DATA RECORDS -
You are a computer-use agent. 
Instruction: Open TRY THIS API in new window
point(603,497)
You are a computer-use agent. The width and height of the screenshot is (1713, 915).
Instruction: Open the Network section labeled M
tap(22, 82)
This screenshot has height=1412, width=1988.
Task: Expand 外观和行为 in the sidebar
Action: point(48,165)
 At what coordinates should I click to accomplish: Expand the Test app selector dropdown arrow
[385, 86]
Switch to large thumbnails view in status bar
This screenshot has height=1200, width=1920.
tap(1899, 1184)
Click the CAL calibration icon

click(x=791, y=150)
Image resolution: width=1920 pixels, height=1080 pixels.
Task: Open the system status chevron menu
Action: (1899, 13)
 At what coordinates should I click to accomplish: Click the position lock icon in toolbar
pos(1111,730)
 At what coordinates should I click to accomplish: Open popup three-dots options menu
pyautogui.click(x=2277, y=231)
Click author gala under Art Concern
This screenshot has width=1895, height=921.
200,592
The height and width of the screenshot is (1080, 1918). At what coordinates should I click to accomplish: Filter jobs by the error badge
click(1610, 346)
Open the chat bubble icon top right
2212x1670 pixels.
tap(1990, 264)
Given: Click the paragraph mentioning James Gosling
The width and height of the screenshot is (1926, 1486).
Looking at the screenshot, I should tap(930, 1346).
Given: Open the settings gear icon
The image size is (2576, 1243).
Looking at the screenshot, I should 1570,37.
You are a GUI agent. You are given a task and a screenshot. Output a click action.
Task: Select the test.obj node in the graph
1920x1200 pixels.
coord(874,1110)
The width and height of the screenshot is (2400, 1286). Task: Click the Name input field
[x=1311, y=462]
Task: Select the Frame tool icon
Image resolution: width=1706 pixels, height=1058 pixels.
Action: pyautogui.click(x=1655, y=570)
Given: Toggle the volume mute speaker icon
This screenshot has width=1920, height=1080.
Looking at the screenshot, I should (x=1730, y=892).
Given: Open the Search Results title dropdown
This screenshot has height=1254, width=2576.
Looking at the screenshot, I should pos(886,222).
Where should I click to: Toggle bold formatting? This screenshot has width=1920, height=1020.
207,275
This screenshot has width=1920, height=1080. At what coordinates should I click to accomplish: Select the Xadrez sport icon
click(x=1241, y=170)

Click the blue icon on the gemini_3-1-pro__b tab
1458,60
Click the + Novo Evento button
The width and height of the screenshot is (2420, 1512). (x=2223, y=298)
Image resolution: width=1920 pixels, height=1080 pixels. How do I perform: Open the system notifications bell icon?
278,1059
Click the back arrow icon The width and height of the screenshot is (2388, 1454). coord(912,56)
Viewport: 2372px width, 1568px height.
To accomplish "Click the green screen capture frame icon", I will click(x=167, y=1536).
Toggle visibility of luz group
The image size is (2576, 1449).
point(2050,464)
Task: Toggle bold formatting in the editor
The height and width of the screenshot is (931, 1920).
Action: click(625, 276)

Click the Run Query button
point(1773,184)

WHAT YOU NEED TO DO - Report each line of the entries where the word "computer" occurs.

RESULT OF THE TASK -
You are a computer-use agent. 
You are a computer-use agent. The width and height of the screenshot is (1713, 915).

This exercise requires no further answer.